═════ Data ═════

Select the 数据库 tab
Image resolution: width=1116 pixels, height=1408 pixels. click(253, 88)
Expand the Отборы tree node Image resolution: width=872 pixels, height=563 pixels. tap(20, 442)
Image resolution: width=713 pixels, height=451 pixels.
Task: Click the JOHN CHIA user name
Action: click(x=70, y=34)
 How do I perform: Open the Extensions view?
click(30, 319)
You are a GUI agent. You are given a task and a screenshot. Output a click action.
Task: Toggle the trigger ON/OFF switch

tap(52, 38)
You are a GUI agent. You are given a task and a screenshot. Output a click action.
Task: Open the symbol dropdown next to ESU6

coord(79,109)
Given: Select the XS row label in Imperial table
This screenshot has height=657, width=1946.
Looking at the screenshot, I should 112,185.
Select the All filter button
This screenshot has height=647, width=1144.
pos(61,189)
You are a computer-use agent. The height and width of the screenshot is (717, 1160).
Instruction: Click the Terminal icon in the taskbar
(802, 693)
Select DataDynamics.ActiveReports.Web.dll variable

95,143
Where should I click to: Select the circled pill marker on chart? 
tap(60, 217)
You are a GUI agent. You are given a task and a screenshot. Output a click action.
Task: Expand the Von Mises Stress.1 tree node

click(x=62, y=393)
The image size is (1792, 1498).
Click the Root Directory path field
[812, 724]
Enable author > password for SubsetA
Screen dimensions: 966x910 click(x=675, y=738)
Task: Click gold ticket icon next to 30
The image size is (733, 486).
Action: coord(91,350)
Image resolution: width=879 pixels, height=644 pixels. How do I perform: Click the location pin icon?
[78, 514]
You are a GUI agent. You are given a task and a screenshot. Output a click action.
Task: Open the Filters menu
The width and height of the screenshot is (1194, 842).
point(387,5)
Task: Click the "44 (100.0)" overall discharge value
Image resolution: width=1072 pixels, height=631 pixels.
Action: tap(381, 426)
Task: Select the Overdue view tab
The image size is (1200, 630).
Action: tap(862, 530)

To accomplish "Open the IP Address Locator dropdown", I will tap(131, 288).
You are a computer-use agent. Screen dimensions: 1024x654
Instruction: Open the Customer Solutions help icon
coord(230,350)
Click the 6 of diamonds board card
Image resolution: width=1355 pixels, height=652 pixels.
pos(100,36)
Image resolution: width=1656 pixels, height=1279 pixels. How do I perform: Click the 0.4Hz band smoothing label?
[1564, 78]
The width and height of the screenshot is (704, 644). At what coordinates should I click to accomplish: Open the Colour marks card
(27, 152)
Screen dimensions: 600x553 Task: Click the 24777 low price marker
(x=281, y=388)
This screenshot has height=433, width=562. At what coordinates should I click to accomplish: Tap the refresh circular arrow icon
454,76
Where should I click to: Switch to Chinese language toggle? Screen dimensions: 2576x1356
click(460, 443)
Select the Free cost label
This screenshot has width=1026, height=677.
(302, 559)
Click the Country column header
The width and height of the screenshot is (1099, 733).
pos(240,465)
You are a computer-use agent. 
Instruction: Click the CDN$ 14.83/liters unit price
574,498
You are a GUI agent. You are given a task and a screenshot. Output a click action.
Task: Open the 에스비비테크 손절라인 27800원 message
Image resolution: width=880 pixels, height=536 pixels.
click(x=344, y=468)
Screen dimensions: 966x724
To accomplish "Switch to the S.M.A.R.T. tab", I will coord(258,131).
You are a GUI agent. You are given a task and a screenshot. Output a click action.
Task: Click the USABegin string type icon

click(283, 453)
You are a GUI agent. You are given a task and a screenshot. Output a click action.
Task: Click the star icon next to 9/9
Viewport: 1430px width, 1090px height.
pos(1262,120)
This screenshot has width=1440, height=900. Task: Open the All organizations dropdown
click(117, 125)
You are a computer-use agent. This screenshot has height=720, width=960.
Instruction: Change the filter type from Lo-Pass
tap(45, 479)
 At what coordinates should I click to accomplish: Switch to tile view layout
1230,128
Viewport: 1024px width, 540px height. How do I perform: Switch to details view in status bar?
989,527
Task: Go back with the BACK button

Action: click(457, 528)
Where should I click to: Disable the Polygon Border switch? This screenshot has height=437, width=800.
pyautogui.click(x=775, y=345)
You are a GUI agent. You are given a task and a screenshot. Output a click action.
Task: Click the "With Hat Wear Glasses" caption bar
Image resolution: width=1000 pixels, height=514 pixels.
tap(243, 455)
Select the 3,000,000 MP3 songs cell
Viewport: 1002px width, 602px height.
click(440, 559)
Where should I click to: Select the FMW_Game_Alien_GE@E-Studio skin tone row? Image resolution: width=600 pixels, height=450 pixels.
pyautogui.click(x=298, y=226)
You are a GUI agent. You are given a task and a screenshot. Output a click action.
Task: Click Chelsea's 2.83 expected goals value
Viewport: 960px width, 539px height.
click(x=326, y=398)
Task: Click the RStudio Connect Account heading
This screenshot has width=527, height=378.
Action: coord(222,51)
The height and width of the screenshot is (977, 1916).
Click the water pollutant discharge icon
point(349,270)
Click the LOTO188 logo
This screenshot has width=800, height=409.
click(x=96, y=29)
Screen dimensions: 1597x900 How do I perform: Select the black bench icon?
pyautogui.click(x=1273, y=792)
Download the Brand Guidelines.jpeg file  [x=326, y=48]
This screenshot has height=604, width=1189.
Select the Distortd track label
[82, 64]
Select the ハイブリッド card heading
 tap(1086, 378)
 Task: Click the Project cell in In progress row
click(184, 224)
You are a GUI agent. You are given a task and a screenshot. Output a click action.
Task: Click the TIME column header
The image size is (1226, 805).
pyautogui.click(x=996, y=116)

═════

» Exercise goal: Repeat the entries above verbatim, but only from the line that has "The image size is (733, 486)." down to the line that has "Click the Country column header", inclusive.

» Answer area:
The image size is (733, 486).
Action: coord(91,350)
Image resolution: width=879 pixels, height=644 pixels. How do I perform: Click the location pin icon?
[78, 514]
You are a GUI agent. You are given a task and a screenshot. Output a click action.
Task: Open the Filters menu
The width and height of the screenshot is (1194, 842).
point(387,5)
Task: Click the "44 (100.0)" overall discharge value
Image resolution: width=1072 pixels, height=631 pixels.
Action: tap(381, 426)
Task: Select the Overdue view tab
The image size is (1200, 630).
Action: tap(862, 530)

To accomplish "Open the IP Address Locator dropdown", I will tap(131, 288).
You are a computer-use agent. Screen dimensions: 1024x654
Instruction: Open the Customer Solutions help icon
coord(230,350)
Click the 6 of diamonds board card
Image resolution: width=1355 pixels, height=652 pixels.
pos(100,36)
Image resolution: width=1656 pixels, height=1279 pixels. How do I perform: Click the 0.4Hz band smoothing label?
[1564, 78]
The width and height of the screenshot is (704, 644). At what coordinates should I click to accomplish: Open the Colour marks card
(27, 152)
Screen dimensions: 600x553 Task: Click the 24777 low price marker
(x=281, y=388)
This screenshot has height=433, width=562. At what coordinates should I click to accomplish: Tap the refresh circular arrow icon
454,76
Where should I click to: Switch to Chinese language toggle? Screen dimensions: 2576x1356
click(460, 443)
Select the Free cost label
This screenshot has width=1026, height=677.
(302, 559)
Click the Country column header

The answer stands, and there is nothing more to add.